Given the learning outcomes of the "Master in Computer Science and Engineering" program, this course contributes to the development, acquisition and evaluation of the following learning outcomes:

INFO1.1-3
INFO2.1-4
INFO5.3-4
INFO6.1, INFO6.4, INFO6.5

Given the learning outcomes of the "Master [120] in Computer Science" program, this course contributes to the development, acquisition and evaluation of the following learning outcomes:

SINF1.M4
SINF2.1-4
SINF5.3-4
SINF6.1, SINF6.4, SINF6.5

Students completing this course successfully will be able to:

Model a problem in terms of Markov Decision Processes
Implement classical RL algorithms (Q-Learning, Monte Carlo, etc.)
Understand the challenges of exploration and value function approximation
Implement contemporary RL algorithms (DQN, REINFORCE, PPO, etc.)
Describe how Large Reasoning Models work and their use in RL from Human Feedback
Apply RL to simulated environments (games, control tasks)
Read, understand, and analyze scientific papers in the field of RL
Analyze the performance and limitations of the implemented approaches

Content

General introduction to RL (agent, environment, states, actions, rewards, policy, value functions, convergence).
Multi-armed bandits (Exploration/Exploitation, ε-greedy, upper confidence bound, softmax, Thompson sampling, Regrets).

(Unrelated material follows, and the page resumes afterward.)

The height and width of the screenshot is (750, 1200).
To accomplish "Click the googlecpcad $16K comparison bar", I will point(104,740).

Markov Decision Processes: formalism and dynamics (Markov property, stochastic vs deterministic policies, action-value functions, Bellman equation, optimality).
Solving with dynamic programming (policy evaluation, policy iteration, value iteration).

Monte Carlo methods (state-value and action-value estimation, convergence).
Temporal Difference Learning (Bootstrap, TD(0), variance, online learning).

Q-Learning algorithms.

Function approximation and Deep Q-Networks (gradient, nonlinear approximation, DQN).

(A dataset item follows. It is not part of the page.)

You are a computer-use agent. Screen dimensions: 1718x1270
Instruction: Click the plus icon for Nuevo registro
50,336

Monte Carlo Tree Search and deep variants.
Advanced exploration (REINFORCE, Actor-Critic, Proximal Policy Optimization).

Introduction to Large Reasoning Models (LRMs) and RL from Human Feedback (RLHF) - Language Modeling, Direct Preference Optimization (DPO), supervised Fine-Tuning.

Applications to games and simulated environments with the open-source Gymnasium library.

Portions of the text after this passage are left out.